▸ Task prompt
Switch "screenshot" to "screen capture" throughout the records that follow, and reproduce them with every other character unchanged. Leave the pictures out of your answer.

▸ Records for the exercise

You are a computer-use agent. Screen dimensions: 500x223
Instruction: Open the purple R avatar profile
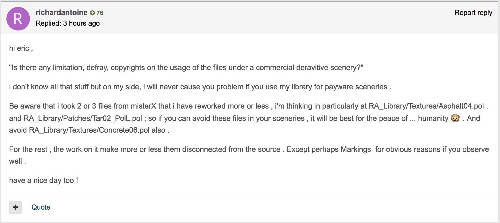click(x=18, y=19)
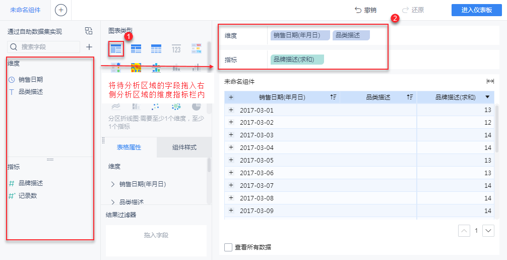Click the 撤销 undo button

coord(365,10)
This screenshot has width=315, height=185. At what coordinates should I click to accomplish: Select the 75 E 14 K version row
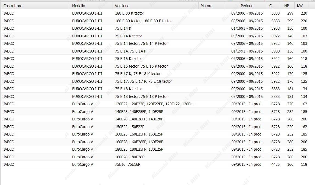point(123,28)
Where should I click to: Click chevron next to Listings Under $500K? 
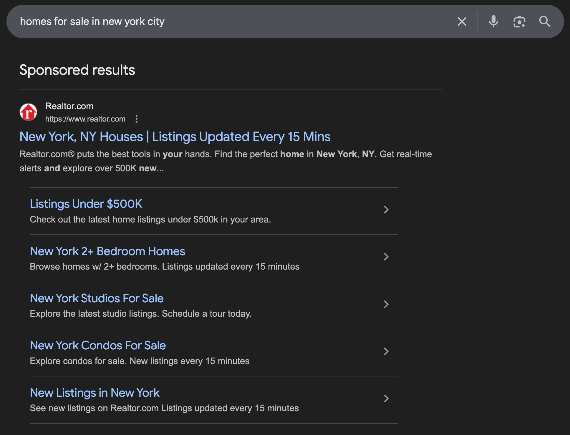(x=386, y=210)
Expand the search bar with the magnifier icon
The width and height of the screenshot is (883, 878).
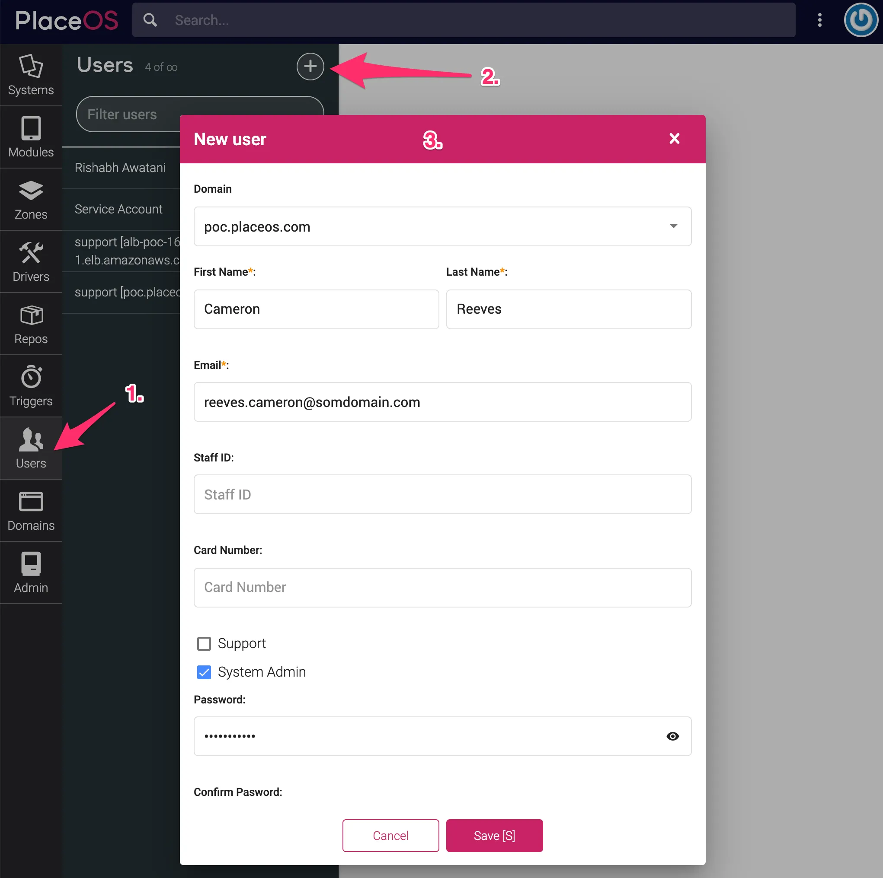[x=150, y=20]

▸ Task output
You are a computer-use agent. Screen dimensions: 500x223
Instruction: Open the purple R avatar profile
click(x=18, y=19)
Click the 撤销 undo button

coord(365,10)
This screen capture has width=315, height=185. At what coordinates should I click to accomplish: Select the 75 E 14 K version row
point(123,28)
Where should I click to: Click chevron next to Listings Under $500K? 
(x=386, y=210)
Expand the search bar with the magnifier icon
The width and height of the screen capture is (883, 878).
[x=150, y=20]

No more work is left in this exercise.